Weekly Market Outlook

By Donn Goodman and Keith Schneider

Things we will cover in this Outlook:

  • Recent Economic Data
  • Interest Rates and Oil prices
  • Consumer Confidence
  • Volatility
  • Seasonal Weakness
  • Tech Stocks
  • Profit Targets
  • Reasons to Stay Positive
  • Bull Market Corrections

Hello Gaugers.  We hope that you had a safe, productive, and enjoyable summer week.  Thanks for tuning in with us.

Our hearts go out to the people of Hawaii and especially Lahaina.  We (and other friends) have spent time there.  In our best recollection, like most of Hawaii, it was an older, beautiful community made up of gracious and kind Hawaiians, many of them natives who were committed to providing services to tourists who visit yearly.  Most of these folks had small private businesses and were providing selfless service to visitors.  Many of these people have nothing now.  Over 80 souls have perished.  Please keep them in your thoughts and prayers.

The economic data continues to show a slowdown.

The stock market was on edge earlier in the week awaiting data on the CPI (Consumer Price Index) on Wednesday and the PPI on Friday.  The PPI, (Producer Price Index) is the more closely watched indicator by the Federal Reserve.

The CPI rose 0.2% for the month of July and 3.2% on an annual basis.  Excluding food and energy Core CPI rose 0.2% month-over-month and 4.7% year-over-year in July.  This was a slight downtick and softer than expected. (The market cheered).

The PPI in July rose 0.3% from the previous month and 0.8 from the previous year.  This was a slight uptick and a bit “hotter” than expected. (Interest rates rose and the market was slightly down).

Weekly jobless claims rose by 21,000 from the previous week bringing the total for August 5th to 248,000, higher than expected.  This also showed that the employment picture is beginning to slow.
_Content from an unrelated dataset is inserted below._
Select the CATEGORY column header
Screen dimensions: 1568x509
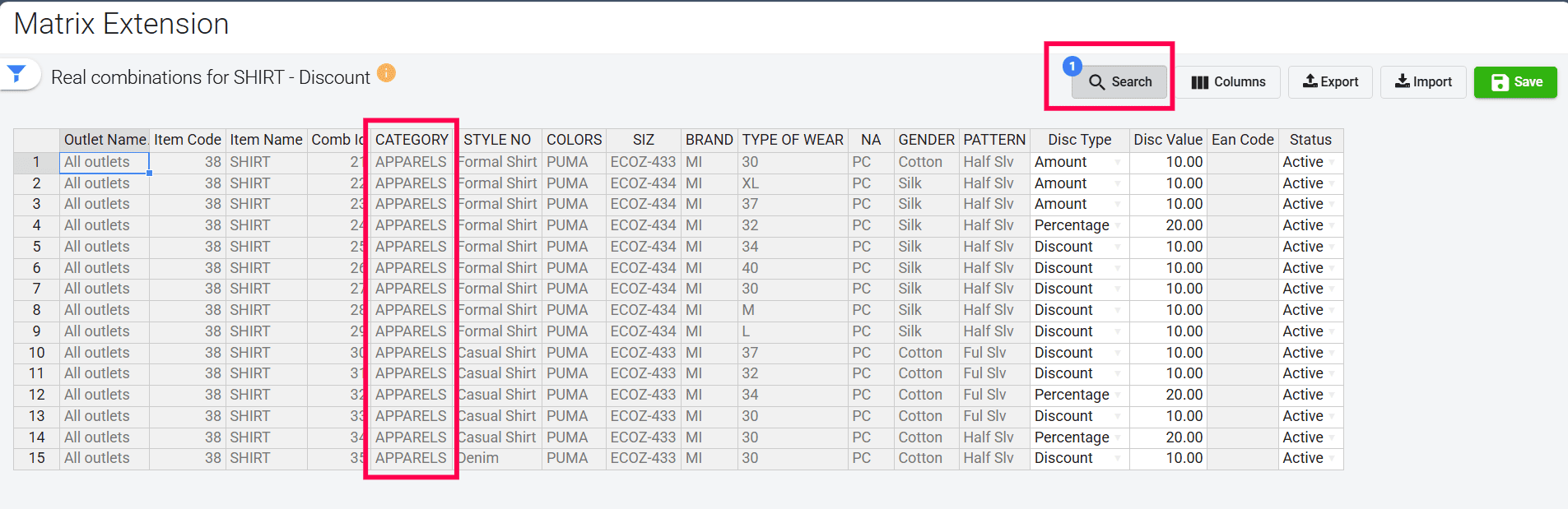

Oil inventories rose by 5.9 million barrels last week, but crude oil prices rose $2.21, ending the week at $82.76 per barrel.  Energy prices have been trending higher.  This is concerning, as it inevitably will put pressure on the upcoming month’s inflation readings.  Energy prices continue to hit consumers in their wallets.  Analysts also believe this is directly tied to retail.  Consumer discretionary and retail stocks are showing signs of weakness and a slowdown in spending.  See oil chart below:

As we demonstrated last week, interest rates (specifically the 10 and 30-year) are trending higher.  Much of the above data is tempering proof of any kind of slowdown that the Federal Reserve has been working towards.  If anything, some of those numbers (PPI ticking up) are pushing interest rates higher (the 10-year rate is close to a new high).  Are we seeing a top in interest rates or a breakout with higher rates to come?  See chart below:

Inflation expectations.

Chairman Powell of the Federal Reserve always includes language in his speeches and post Federal Reserve meetings about CONSUMER INFLATION EXPECTATIONS as a leading indicator for actual inflation.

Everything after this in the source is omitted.